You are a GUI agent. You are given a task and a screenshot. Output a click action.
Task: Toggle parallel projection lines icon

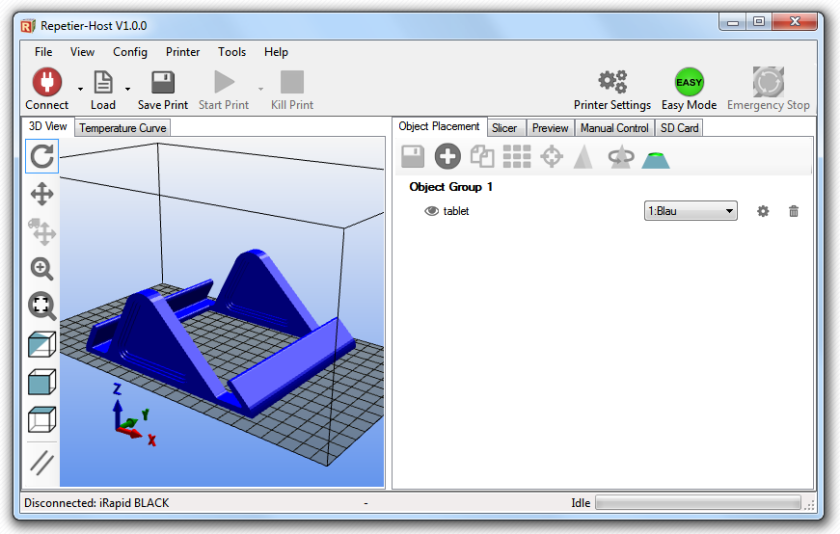pos(42,462)
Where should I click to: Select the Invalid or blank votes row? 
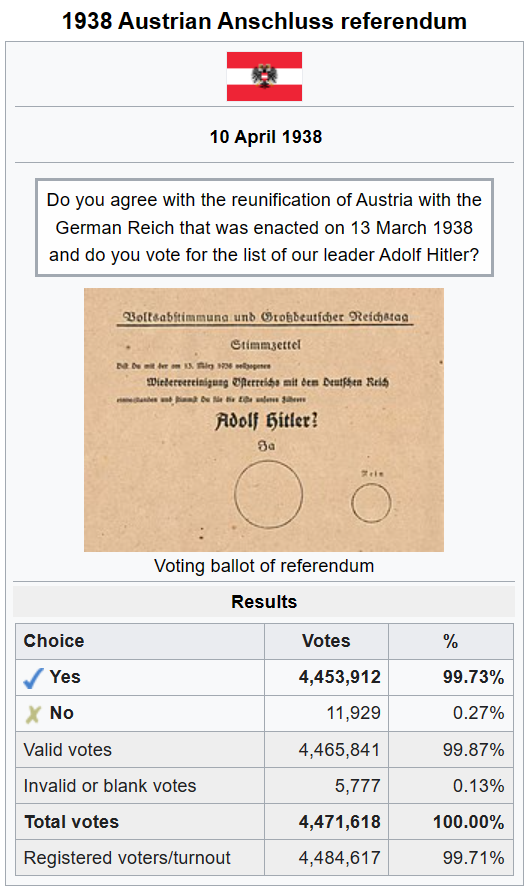click(x=264, y=786)
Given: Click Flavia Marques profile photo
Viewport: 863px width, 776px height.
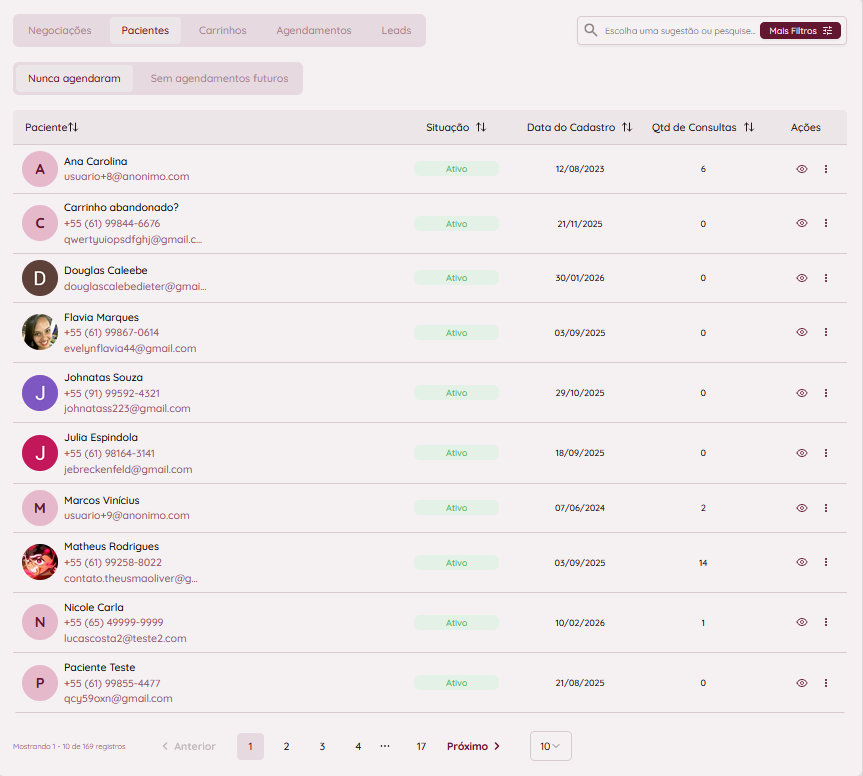Looking at the screenshot, I should pos(40,332).
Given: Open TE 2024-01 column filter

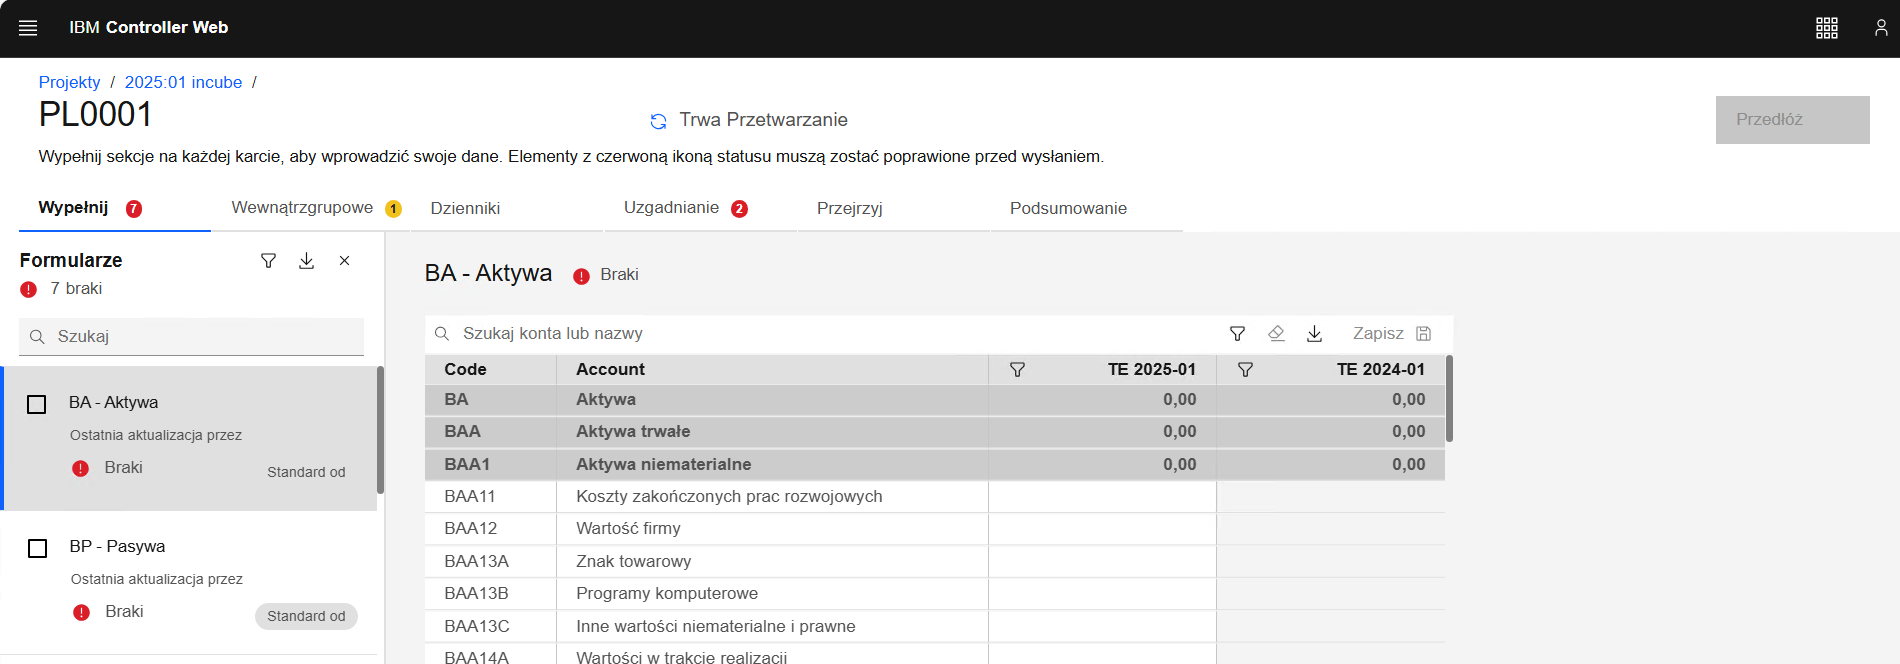Looking at the screenshot, I should tap(1245, 370).
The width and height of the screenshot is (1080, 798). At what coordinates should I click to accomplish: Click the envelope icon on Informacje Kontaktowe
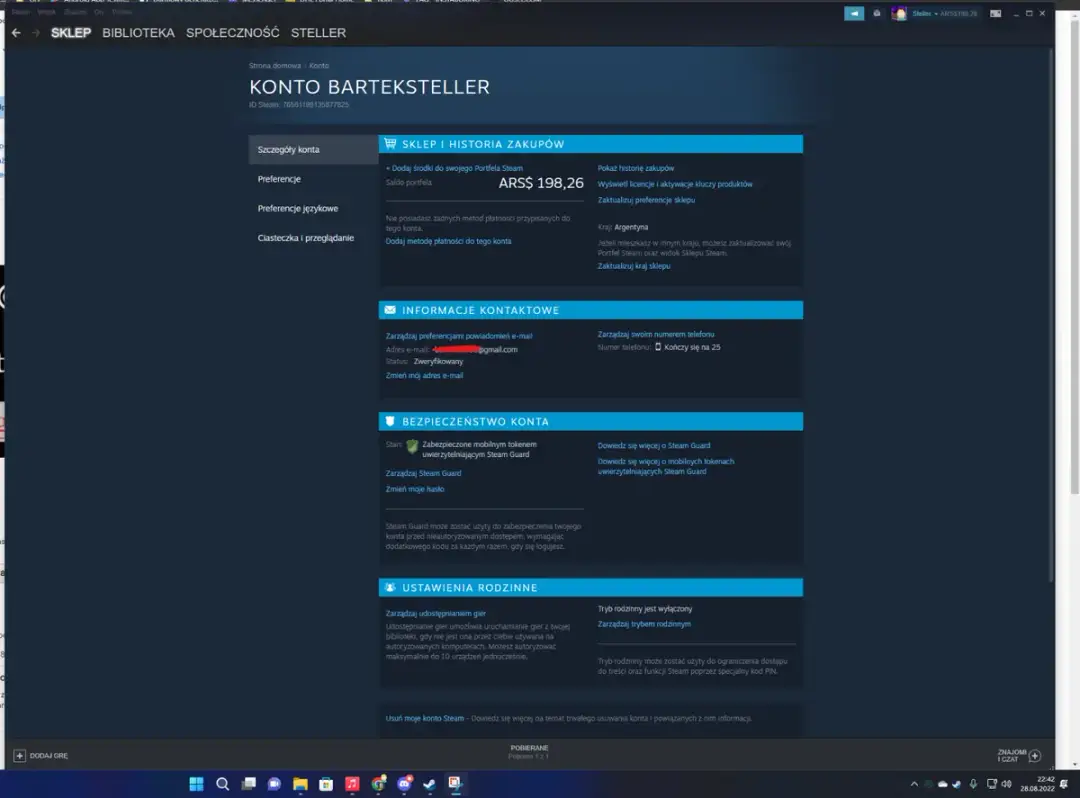click(389, 309)
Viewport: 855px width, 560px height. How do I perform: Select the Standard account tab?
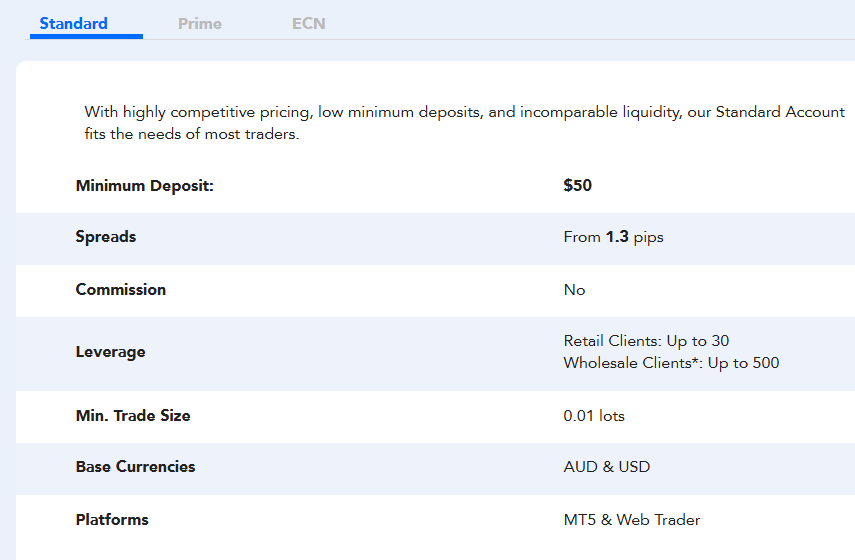74,23
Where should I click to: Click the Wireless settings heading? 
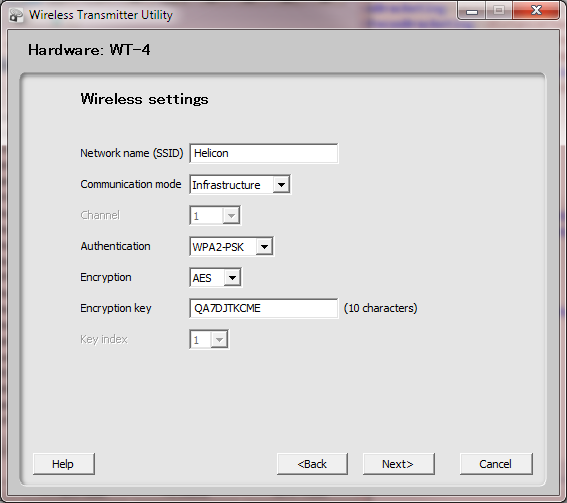(x=144, y=99)
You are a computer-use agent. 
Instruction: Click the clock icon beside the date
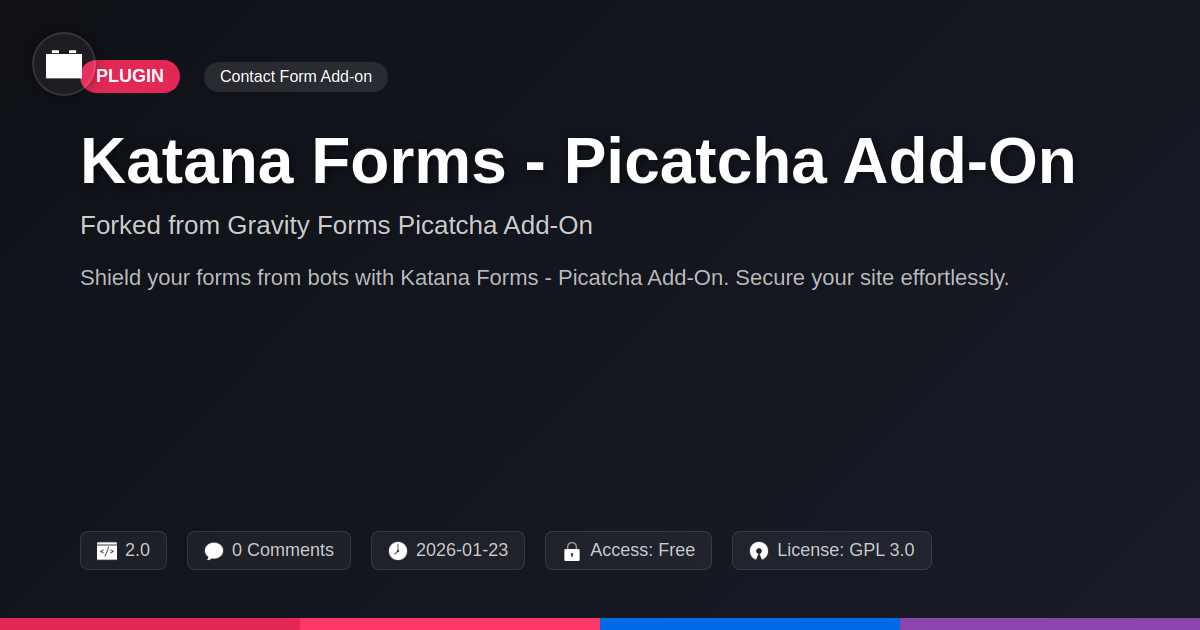coord(398,551)
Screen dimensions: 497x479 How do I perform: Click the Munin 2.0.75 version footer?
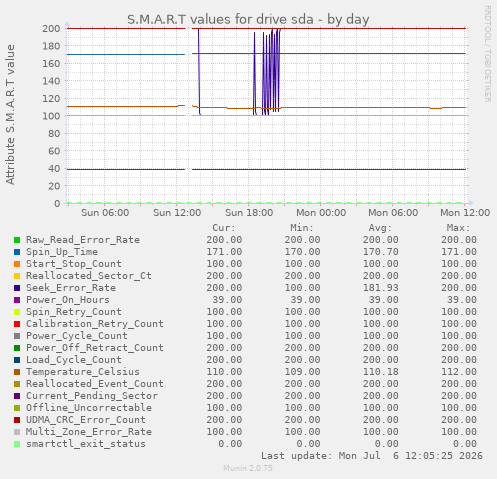[x=248, y=468]
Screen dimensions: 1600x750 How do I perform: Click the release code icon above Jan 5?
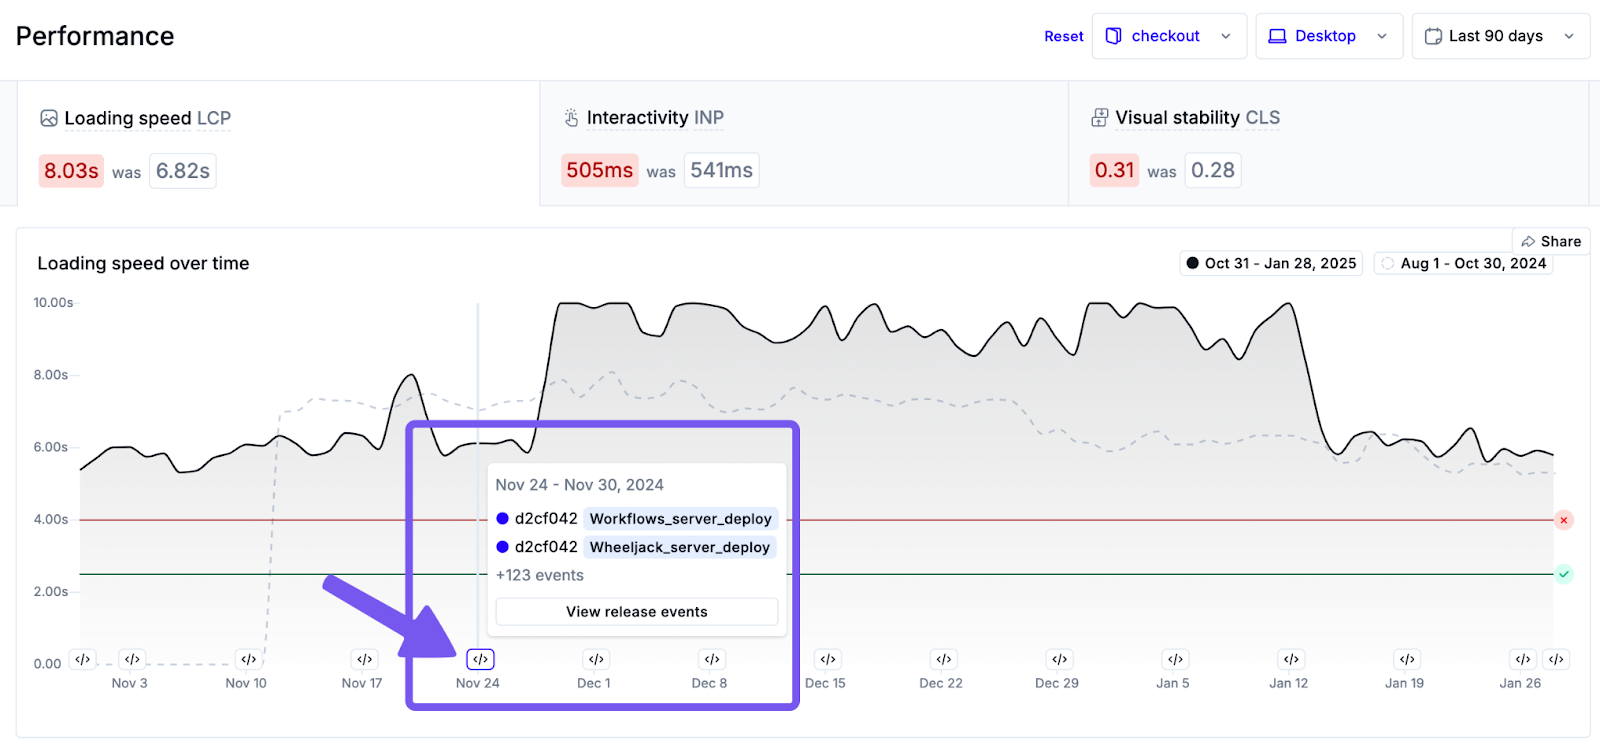(1175, 659)
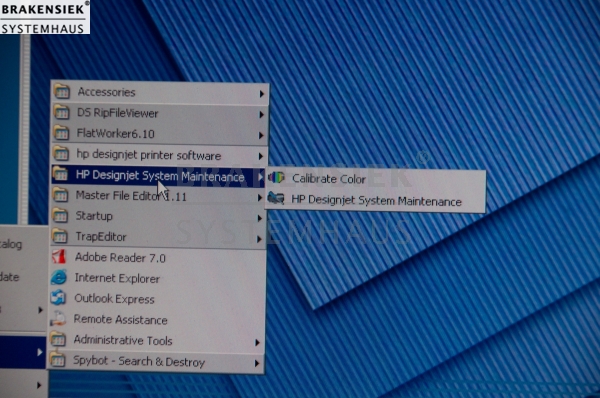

Brief:
Leave the pictures out and output the rest of the listing exactly.

Answer box:
You are a GUI agent. You are given a task and a screenshot. Output a click action.
Task: Toggle parallel projection lines icon

pos(42,462)
Where should I click to: Select the Invalid or blank votes row? 
click(x=264, y=786)
Given: Click Flavia Marques profile photo
Viewport: 863px width, 776px height.
Looking at the screenshot, I should pos(40,332).
Given: Open TE 2024-01 column filter

Looking at the screenshot, I should tap(1245, 370).
The width and height of the screenshot is (1080, 798). At what coordinates should I click to accomplish: Click the envelope icon on Informacje Kontaktowe
click(389, 309)
Viewport: 855px width, 560px height. How do I perform: Select the Standard account tab?
74,23
Where should I click to: Click the Wireless settings heading? 
(x=144, y=99)
You are a computer-use agent. 
Instruction: Click the clock icon beside the date
coord(398,551)
Screen dimensions: 497x479 How do I perform: Click the Munin 2.0.75 version footer?
[x=248, y=468]
Screen dimensions: 1600x750 How do I perform: Click the release code icon above Jan 5?
(1175, 659)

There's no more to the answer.